### ASSIGNED TASK
Reproduce word for word, from the entries below, the line with "How do I perform: Save the layout changes?", the line with "Task: Click the Open sketch up-arrow icon", and every line between them, and nothing more.

##########

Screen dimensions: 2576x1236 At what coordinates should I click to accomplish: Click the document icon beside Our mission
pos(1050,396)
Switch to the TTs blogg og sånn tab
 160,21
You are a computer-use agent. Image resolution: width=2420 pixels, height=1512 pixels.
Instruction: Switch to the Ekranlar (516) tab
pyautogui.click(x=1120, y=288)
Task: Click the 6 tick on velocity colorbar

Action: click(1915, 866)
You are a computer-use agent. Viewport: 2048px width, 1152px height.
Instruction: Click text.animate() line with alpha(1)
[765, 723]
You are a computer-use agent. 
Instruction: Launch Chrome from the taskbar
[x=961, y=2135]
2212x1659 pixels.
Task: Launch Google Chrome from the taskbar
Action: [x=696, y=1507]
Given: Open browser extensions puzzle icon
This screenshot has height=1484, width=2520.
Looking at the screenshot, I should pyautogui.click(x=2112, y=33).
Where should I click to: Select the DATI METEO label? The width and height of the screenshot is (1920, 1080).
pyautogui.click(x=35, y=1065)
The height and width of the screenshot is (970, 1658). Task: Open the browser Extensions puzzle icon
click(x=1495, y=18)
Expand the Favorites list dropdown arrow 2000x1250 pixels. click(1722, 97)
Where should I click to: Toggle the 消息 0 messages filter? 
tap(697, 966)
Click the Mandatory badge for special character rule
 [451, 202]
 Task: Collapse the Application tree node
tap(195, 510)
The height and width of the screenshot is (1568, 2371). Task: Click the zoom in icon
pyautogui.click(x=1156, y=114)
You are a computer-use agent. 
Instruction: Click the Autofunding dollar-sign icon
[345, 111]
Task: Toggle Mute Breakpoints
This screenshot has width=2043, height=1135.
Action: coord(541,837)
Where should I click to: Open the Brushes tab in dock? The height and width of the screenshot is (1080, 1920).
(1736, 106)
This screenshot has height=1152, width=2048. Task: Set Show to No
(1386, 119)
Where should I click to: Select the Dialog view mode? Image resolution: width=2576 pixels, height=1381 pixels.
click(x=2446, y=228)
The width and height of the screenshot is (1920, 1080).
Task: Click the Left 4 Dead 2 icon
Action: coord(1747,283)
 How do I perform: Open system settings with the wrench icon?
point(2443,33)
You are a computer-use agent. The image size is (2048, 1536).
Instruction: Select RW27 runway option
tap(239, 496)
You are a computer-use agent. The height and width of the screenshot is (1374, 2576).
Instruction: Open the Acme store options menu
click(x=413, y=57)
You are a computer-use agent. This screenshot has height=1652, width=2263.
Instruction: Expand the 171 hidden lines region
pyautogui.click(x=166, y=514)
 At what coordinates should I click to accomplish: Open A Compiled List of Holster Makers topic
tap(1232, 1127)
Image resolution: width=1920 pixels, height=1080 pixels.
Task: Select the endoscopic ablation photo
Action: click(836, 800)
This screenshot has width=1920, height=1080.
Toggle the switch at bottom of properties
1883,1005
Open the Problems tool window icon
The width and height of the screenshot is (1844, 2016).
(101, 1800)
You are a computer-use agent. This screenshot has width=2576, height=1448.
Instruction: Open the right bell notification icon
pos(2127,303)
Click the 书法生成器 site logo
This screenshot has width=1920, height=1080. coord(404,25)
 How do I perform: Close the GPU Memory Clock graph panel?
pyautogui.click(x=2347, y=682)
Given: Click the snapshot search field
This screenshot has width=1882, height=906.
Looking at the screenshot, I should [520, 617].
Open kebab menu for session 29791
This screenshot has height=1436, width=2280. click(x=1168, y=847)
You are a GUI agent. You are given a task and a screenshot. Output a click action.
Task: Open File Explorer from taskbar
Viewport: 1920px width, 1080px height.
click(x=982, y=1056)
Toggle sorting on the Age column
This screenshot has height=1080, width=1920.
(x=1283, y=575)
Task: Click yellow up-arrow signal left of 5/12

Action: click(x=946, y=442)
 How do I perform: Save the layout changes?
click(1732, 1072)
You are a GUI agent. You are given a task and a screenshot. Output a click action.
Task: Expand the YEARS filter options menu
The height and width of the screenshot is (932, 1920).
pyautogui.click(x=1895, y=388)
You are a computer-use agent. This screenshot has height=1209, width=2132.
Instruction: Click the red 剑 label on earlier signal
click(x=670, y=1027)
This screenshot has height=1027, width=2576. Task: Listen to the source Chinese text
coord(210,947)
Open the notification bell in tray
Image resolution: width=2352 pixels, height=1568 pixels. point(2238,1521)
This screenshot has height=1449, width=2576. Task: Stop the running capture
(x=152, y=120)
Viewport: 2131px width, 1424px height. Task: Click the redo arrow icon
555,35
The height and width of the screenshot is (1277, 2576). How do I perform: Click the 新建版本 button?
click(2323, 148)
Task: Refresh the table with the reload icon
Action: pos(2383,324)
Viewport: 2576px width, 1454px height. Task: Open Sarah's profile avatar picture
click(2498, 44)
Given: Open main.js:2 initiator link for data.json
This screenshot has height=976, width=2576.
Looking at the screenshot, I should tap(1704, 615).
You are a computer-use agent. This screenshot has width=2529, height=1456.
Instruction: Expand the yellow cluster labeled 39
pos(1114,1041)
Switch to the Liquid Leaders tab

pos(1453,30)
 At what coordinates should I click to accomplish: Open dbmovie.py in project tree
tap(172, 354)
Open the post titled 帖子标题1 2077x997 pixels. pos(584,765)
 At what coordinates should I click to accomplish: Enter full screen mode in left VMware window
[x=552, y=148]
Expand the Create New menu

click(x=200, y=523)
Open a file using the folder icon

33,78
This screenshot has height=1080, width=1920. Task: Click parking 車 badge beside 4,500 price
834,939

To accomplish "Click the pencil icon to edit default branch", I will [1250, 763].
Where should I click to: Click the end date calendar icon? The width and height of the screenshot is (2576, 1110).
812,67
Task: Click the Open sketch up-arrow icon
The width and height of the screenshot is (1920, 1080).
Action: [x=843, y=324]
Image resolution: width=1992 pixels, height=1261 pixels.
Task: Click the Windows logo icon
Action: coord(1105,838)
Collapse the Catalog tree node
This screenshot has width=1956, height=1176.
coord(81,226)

##########

### YOUR RESPONSE
 How do I perform: Save the layout changes?
click(1732, 1072)
You are a GUI agent. You are given a task and a screenshot. Output a click action.
Task: Expand the YEARS filter options menu
The height and width of the screenshot is (932, 1920).
pyautogui.click(x=1895, y=388)
You are a computer-use agent. This screenshot has height=1209, width=2132.
Instruction: Click the red 剑 label on earlier signal
click(x=670, y=1027)
This screenshot has height=1027, width=2576. Task: Listen to the source Chinese text
coord(210,947)
Open the notification bell in tray
Image resolution: width=2352 pixels, height=1568 pixels. point(2238,1521)
This screenshot has height=1449, width=2576. Task: Stop the running capture
(x=152, y=120)
Viewport: 2131px width, 1424px height. Task: Click the redo arrow icon
555,35
The height and width of the screenshot is (1277, 2576). How do I perform: Click the 新建版本 button?
click(2323, 148)
Task: Refresh the table with the reload icon
Action: pos(2383,324)
Viewport: 2576px width, 1454px height. Task: Open Sarah's profile avatar picture
click(2498, 44)
Given: Open main.js:2 initiator link for data.json
This screenshot has height=976, width=2576.
Looking at the screenshot, I should tap(1704, 615).
You are a computer-use agent. This screenshot has width=2529, height=1456.
Instruction: Expand the yellow cluster labeled 39
pos(1114,1041)
Switch to the Liquid Leaders tab

pos(1453,30)
 At what coordinates should I click to accomplish: Open dbmovie.py in project tree
tap(172, 354)
Open the post titled 帖子标题1 2077x997 pixels. pos(584,765)
 At what coordinates should I click to accomplish: Enter full screen mode in left VMware window
[x=552, y=148]
Expand the Create New menu

click(x=200, y=523)
Open a file using the folder icon

33,78
This screenshot has height=1080, width=1920. Task: Click parking 車 badge beside 4,500 price
834,939

To accomplish "Click the pencil icon to edit default branch", I will [1250, 763].
Where should I click to: Click the end date calendar icon? The width and height of the screenshot is (2576, 1110).
812,67
Task: Click the Open sketch up-arrow icon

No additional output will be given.